Israel's NSO high-tech company linked to WhatsApp hack

Spokesman for company says spyware penetrated phones via missed calls, attacks discovered in early May, targeted unknown number of users, likely in the dozens

Spyware crafted by a sophisticated group of hackers-for-hire took advantage of a flaw in the popular WhatsApp communications program to remotely hijack dozens of phones, the company said late Monday. The Financial Times identified the actor as Israel's NSO Group, a high-tech company based in Herzliya whose technology has already been linked to the murder of Saudi dissident Jamal Khashoggi.  



A WhatsApp spokesman said that the company is "certainly not refuting any of the coverage you've seen."
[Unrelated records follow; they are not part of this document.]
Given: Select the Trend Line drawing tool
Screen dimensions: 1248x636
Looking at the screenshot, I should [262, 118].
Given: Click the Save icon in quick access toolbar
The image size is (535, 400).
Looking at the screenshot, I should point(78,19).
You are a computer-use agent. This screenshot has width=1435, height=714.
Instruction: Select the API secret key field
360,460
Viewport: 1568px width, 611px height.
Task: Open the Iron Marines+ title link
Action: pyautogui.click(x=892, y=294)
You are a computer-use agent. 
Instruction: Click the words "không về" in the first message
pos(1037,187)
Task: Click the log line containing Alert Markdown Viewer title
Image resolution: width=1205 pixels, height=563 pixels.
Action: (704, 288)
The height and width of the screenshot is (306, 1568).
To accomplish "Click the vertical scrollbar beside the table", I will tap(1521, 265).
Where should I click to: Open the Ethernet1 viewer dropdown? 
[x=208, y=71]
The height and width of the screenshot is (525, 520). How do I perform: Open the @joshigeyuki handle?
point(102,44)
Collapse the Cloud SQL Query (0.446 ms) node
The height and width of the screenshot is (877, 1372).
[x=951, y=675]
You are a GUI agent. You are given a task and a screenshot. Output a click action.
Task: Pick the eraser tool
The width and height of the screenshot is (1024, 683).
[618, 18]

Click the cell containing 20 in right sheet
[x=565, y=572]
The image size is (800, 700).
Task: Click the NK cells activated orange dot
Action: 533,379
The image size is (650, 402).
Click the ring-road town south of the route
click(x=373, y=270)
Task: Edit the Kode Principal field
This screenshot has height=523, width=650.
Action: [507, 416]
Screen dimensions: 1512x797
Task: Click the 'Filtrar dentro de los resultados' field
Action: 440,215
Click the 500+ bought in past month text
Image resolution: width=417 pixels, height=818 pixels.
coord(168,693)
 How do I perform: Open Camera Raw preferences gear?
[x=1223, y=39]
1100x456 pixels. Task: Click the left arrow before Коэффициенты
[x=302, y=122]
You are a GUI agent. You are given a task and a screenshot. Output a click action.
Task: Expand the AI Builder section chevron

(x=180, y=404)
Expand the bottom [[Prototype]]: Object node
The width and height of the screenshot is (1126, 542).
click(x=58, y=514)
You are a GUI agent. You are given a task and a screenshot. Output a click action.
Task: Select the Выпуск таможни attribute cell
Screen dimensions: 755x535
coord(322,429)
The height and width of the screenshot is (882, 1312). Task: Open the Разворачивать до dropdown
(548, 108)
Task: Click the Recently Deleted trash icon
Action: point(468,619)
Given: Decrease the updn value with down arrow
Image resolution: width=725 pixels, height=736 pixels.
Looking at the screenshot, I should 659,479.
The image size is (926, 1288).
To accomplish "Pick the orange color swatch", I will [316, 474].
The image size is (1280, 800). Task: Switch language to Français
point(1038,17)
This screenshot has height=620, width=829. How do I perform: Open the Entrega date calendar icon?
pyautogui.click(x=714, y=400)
NSO Group offices (Photo: Orel Cohen)
NSO Group offices (Photo: Orel Cohen)


The malware was able to penetrate phones through missed calls alone via the app's voice calling function, the spokesman for the Facebook subsidiary said late Monday. An unknown number of people -- an amount in the dozens at least would not be inaccurate -- were infected with the malware, which the company said it discovered in early May, said the spokesman, who was not authorized to be quoted by name.


The WhatsApp application
The WhatsApp application


John Scott-Railton, a researcher with the internet watchdog Citizen Lab, called the hack "a very scary vulnerability." "There's nothing a user could have done here, short of not having the app," he said.



The WhatsApp spokesman said the attack had "all the hallmarks of a private company that has been known to work with governments to deliver spyware that has the ability to take over mobile phone operating systems."



The spokesman said WhatsApp, which has more than 1.5 billion users, immediately contacted Citizen Lab and human rights groups, quickly fixed the issue and pushed out a patch. He said WhatsApp also provided information to U.S. law enforcement officials to assist in their investigation.


He said the flaw was discovered while "our team was putting some additional security enhancements to our voice calls" and that engineers found that people targeted for infection "might get one or two calls from a number that is not familiar to them. In the process of calling, this code gets shipped."



"We are deeply concerned about the abuse of such capabilities," WhatsApp said in a statement.


Spokespeople for NSO Group did not immediately respond to an email from The Associated Press seeking comment.



The revelation adds to the questions over the reach of the Israeli company's powerful spyware, which can hijack smartphones, control their cameras and effectively turn them into pocket-sized surveillance devices.



NSO's spyware has repeatedly been found deployed to hack journalists, lawyers, human rights defenders and dissidents. Most notably, the spyware was implicated in the gruesome killing of Saudi journalist Jamal Khashoggi, who was dismembered in the Saudi consulate in Istanbul last year and whose body has never been found.


 Slain Saudi journalist Jamal Khashoggi (Photo: EPA)
Slain Saudi journalist Jamal Khashoggi (Photo: EPA)



Several alleged targets of the spyware, including a close friend of Khashoggi and several Mexican civil society figures, are currently suing NSO in an Israeli court over the hacking.



Monday, Amnesty International -- which said last year that one its staffers was also targeted with the spyware -- said it would join in a legal bid to force Israel's Ministry of Defence to suspend NSO's export license.



That makes the discovery of the vulnerability particularly disturbing because one of the targets was a U.K.-based human rights lawyer, the attorney told the AP.


The lawyer, who spoke on condition of anonymity for professional reasons, said he received about several suspicious missed calls over the past few months, the most recent one on Sunday, only hours before WhatsApp issued the update to users fixing the flaw.